(Screenshot grounding data)
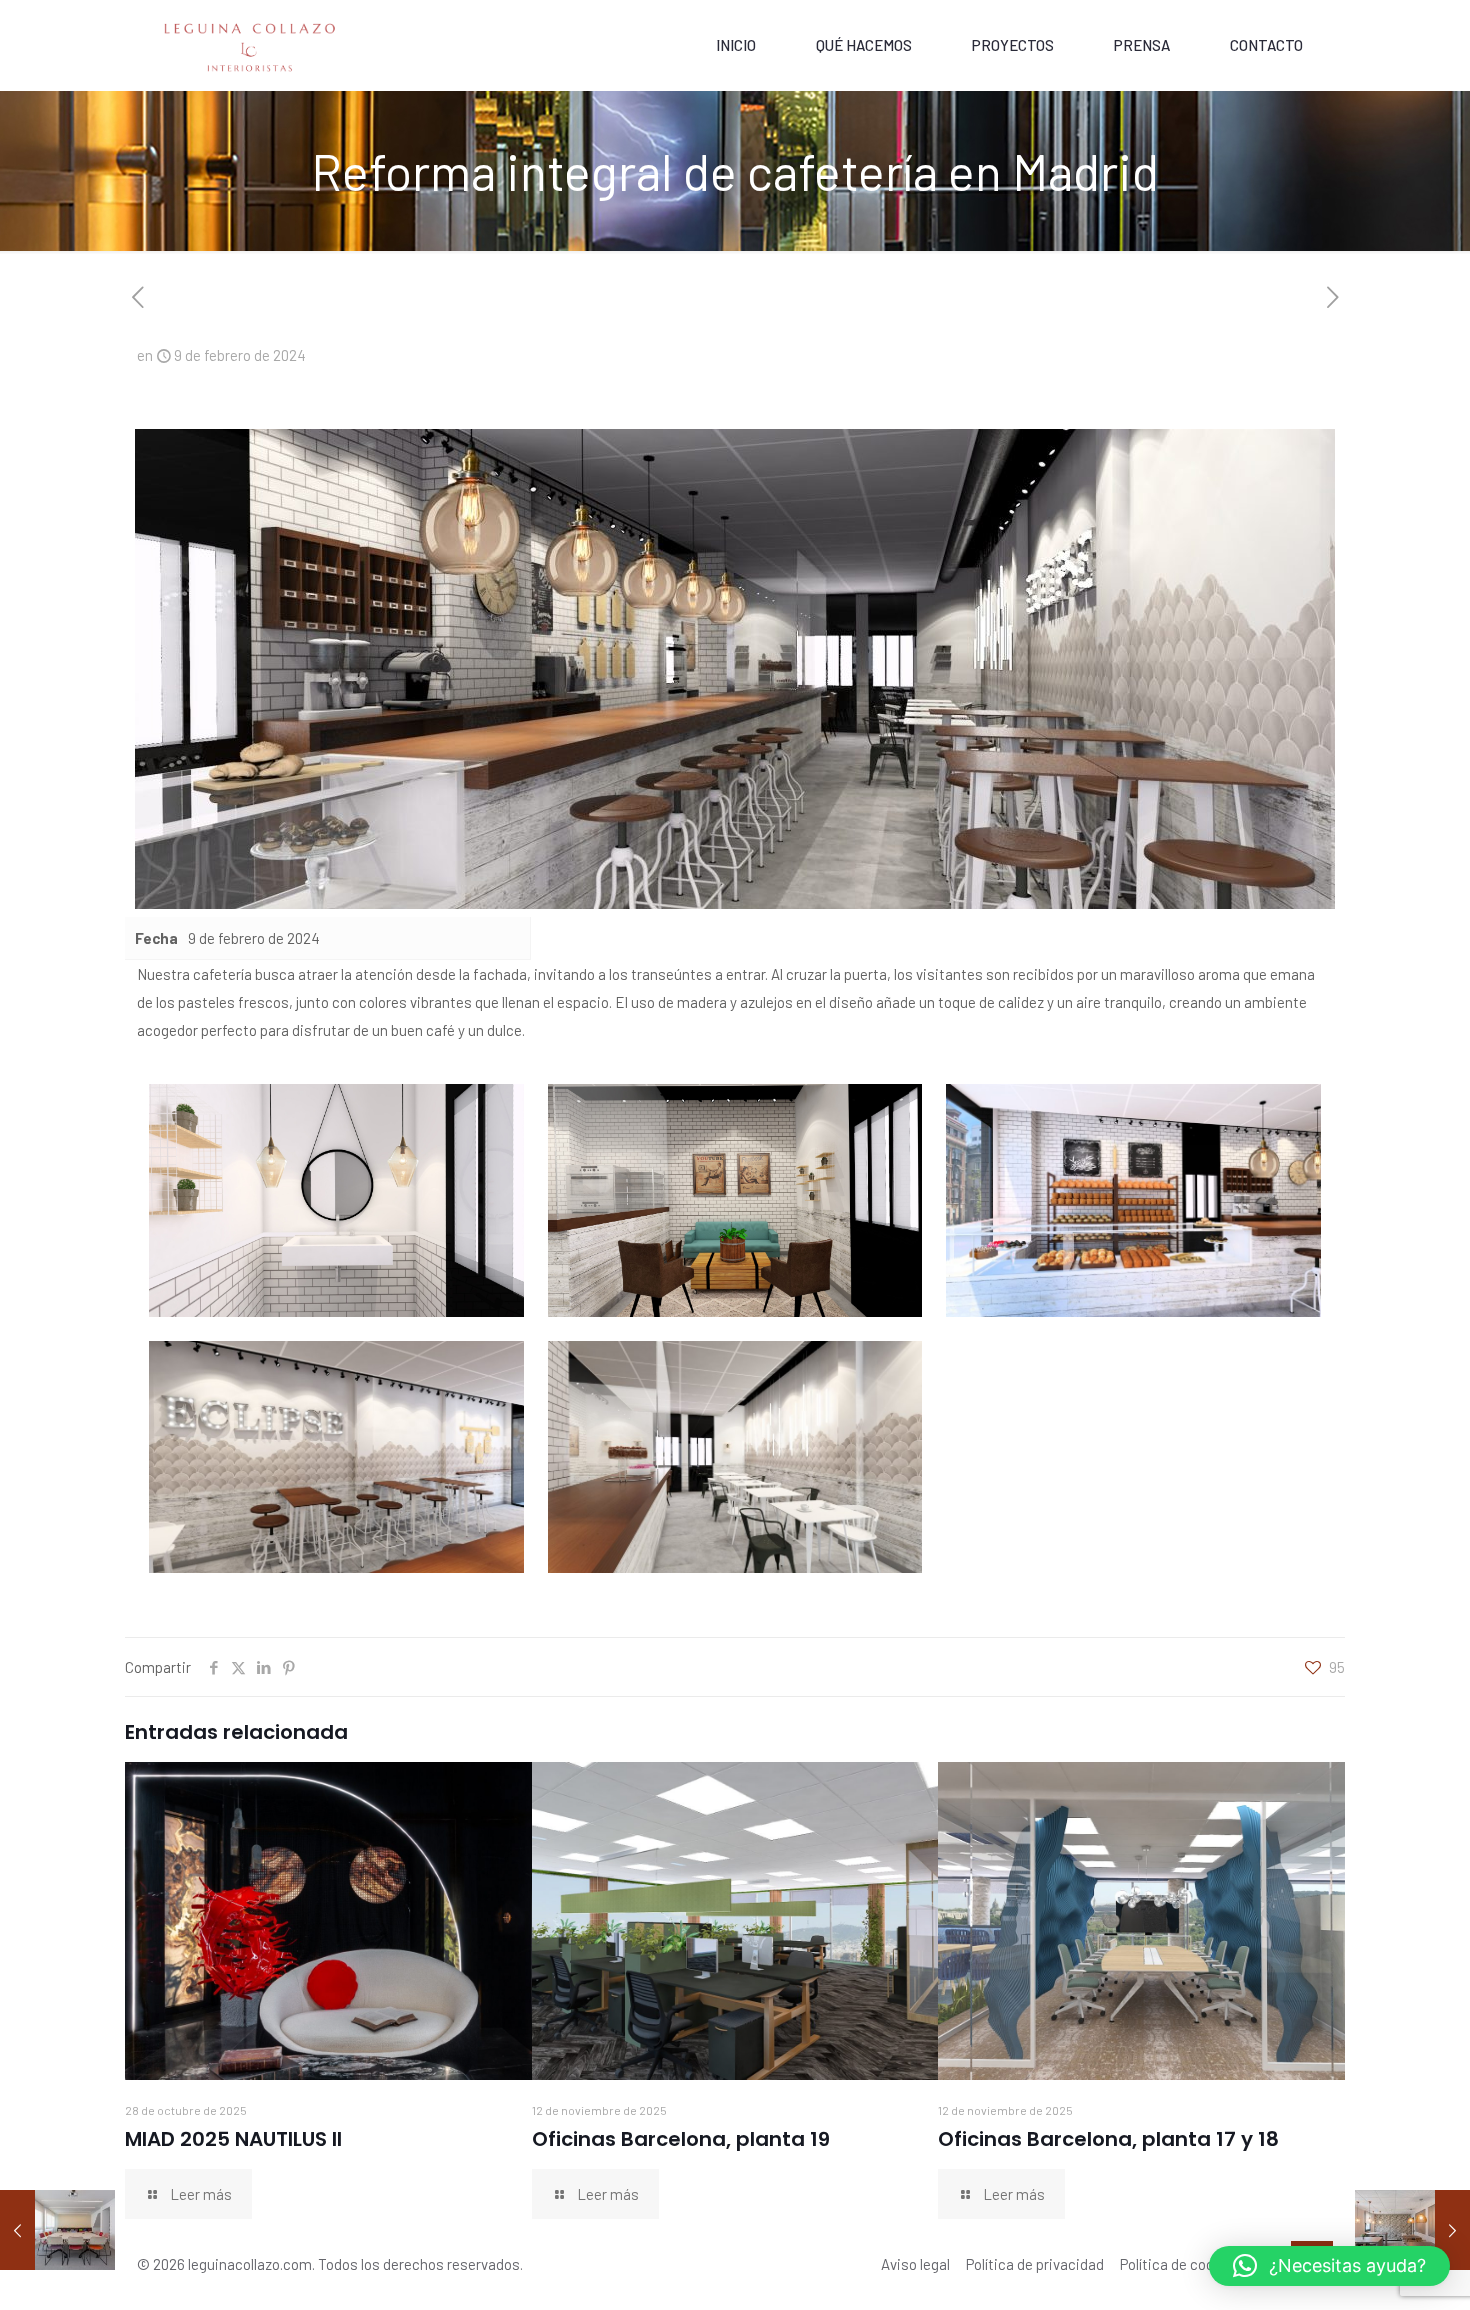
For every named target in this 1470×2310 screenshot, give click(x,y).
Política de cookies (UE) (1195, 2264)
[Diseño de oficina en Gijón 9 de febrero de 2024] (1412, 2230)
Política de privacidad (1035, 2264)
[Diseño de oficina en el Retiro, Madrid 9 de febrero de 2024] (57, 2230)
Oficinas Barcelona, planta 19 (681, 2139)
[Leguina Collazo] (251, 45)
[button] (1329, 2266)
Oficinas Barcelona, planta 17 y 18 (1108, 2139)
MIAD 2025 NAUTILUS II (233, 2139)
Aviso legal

Your assignment
Output exactly the lines between the one containing "[Diseño de oficina en el" and the final line above, both inclusive.

Finished exercise
[Diseño de oficina en el Retiro, Madrid 9 de febrero de 2024] (57, 2230)
Oficinas Barcelona, planta 19 (681, 2139)
[Leguina Collazo] (251, 45)
[button] (1329, 2266)
Oficinas Barcelona, planta 17 y 18 (1108, 2139)
MIAD 2025 NAUTILUS II (233, 2139)
Aviso legal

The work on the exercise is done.